The title says it all, I’d like to switch my operating system and preserve most of my files. Any other info I should know before the move would be nice as well.
- Spectranox ( @UmbraTemporis@lemmy.dbzer0.com ) English27•7 months ago
If you’re frequently distro-hopping, I recommend using a seperate
/home
partition. I did that before I settled down, I can’t begin to describe how convenient it was (especially if you use Flatpak). - Luci ( @Luci@lemmy.ca ) English20•7 months ago
Copy them to an external drive or another computer, copy them back after.
Chances are you’re gonna wanna wipe the partition table on your switch over so I’d just copy them out then back in. No point over complicating things.
- flakusha ( @flakusha@beehaw.org ) English2•7 months ago
Just to add: some folders’ files might need modifications in the new system, e.g. .config/
- MalReynolds ( @MalReynolds@slrpnk.net ) English2•7 months ago
Yea, I was gonna say, have ya not heard of backups ? but this is better.
- Björn Tantau ( @bjoern_tantau@swg-empire.de ) 4•7 months ago
Just remove every directory except for /home/. Then install the new OS without repartitioning.
- Luci ( @Luci@lemmy.ca ) English11•7 months ago
I’d be careful, not every distro plays nice when you do this. In my experience at least.
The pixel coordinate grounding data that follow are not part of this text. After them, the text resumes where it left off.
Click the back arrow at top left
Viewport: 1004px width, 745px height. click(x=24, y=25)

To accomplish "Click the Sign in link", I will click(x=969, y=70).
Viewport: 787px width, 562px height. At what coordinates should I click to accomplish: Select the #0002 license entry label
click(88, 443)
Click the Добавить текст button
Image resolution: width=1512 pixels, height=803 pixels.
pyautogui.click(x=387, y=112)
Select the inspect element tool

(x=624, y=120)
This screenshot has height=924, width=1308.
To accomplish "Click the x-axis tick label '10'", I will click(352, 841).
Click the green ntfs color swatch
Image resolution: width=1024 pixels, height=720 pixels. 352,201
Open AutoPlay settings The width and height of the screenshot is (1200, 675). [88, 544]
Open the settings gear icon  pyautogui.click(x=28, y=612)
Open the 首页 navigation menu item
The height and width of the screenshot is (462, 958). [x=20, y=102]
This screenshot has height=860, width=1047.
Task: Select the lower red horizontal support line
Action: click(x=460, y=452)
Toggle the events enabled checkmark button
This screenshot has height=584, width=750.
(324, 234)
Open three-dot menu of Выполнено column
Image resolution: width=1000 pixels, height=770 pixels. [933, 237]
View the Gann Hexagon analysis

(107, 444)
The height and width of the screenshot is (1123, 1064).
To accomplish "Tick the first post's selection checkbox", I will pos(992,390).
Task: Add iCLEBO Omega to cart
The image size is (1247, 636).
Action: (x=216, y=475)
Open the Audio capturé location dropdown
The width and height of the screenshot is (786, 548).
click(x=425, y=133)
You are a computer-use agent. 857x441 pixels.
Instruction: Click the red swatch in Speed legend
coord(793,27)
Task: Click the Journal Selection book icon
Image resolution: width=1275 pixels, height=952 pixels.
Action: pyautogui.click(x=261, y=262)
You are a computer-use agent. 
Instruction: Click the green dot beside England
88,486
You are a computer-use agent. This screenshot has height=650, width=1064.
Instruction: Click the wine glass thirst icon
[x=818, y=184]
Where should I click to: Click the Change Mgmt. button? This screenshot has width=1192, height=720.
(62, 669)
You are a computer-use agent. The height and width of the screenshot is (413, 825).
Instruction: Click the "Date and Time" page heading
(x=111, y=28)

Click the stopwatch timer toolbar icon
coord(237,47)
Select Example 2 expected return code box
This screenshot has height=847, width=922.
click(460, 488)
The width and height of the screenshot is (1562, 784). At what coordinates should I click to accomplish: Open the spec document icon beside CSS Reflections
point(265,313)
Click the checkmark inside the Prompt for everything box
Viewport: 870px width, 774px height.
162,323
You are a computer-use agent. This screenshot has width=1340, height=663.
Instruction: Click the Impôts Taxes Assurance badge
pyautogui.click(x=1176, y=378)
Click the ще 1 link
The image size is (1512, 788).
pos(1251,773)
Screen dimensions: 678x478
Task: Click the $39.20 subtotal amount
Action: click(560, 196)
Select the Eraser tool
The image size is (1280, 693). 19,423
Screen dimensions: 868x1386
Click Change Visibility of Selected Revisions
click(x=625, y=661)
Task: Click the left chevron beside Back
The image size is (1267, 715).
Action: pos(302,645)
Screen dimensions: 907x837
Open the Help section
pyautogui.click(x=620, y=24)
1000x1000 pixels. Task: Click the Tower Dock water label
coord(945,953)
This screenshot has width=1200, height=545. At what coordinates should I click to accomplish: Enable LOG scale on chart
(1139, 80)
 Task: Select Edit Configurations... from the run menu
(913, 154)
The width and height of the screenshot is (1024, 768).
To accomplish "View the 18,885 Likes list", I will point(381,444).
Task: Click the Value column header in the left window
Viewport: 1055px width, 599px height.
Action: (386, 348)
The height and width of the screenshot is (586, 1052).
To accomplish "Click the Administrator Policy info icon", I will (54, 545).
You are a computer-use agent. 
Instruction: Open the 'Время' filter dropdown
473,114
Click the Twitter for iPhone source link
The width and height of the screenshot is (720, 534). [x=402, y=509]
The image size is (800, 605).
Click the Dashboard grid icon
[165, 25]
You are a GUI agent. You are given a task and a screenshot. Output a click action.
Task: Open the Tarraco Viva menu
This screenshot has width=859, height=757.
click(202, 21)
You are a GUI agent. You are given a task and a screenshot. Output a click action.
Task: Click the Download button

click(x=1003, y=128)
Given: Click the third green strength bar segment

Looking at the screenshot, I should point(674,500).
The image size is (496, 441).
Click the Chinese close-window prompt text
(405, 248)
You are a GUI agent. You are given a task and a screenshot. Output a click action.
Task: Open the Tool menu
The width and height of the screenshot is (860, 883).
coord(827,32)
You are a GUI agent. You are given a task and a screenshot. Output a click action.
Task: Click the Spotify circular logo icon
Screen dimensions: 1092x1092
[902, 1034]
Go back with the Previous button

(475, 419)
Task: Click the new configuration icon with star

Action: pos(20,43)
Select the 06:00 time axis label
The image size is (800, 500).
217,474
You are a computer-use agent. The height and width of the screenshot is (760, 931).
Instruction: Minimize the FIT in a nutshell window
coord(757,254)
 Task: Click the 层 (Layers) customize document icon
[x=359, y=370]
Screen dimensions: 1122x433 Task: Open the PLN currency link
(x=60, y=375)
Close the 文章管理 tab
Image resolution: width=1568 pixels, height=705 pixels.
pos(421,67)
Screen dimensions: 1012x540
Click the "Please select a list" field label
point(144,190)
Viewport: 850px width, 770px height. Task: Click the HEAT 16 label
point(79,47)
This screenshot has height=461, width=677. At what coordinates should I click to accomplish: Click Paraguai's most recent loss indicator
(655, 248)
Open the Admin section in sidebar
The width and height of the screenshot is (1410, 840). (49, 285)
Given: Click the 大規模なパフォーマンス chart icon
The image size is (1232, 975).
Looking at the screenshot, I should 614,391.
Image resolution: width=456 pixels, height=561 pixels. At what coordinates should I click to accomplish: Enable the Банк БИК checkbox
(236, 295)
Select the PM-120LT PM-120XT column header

- scratchandgame ( @scratchandgame@lemmy.ml ) Tiếng Việt4•7 months ago
WHY THERE ARE NOT.
Please have a partition for /home. In fact, you need partition for /usr, /var,… too
- electric_nan ( @electric_nan@lemmy.ml ) 1•7 months ago
Why? Serious question. I kind of understand /home, but why the others? I used to do it a bit, but now I don’t bother. I never knew how big to make each partition, and have had problems where something like /boot fills up and freezes the system.